◆ Work item ◆
Which lines in the data below contain the word "will"? Copy each of them.

◆ Dataset ◆

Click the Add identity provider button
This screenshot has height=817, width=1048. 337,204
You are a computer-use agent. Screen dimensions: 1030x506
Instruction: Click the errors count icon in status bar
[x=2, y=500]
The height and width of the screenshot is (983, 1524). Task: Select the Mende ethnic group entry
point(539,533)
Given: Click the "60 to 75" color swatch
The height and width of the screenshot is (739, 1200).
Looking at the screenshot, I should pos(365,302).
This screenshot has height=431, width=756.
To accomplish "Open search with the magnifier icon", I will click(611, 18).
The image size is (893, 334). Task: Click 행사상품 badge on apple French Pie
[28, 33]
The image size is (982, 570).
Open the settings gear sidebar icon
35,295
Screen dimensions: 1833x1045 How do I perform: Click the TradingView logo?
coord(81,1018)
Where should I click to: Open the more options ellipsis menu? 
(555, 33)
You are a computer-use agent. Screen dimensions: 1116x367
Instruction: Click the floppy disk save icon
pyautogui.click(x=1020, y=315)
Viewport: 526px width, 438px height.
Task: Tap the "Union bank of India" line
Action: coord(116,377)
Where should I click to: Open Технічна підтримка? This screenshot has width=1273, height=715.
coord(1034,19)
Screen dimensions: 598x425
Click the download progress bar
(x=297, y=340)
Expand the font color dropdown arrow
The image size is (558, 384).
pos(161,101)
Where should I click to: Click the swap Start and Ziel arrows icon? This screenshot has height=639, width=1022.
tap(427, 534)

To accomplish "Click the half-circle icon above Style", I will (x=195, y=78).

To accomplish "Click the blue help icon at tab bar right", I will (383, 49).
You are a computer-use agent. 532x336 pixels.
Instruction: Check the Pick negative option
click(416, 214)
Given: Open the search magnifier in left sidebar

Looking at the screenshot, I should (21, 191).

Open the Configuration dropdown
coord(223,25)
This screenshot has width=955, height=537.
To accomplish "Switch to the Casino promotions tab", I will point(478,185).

◆ Response for this exercise ◆
To accomplish "Open search with the magnifier icon", I will click(611, 18).
To accomplish "Click the half-circle icon above Style", I will (x=195, y=78).
To accomplish "Click the blue help icon at tab bar right", I will (383, 49).
To accomplish "Switch to the Casino promotions tab", I will point(478,185).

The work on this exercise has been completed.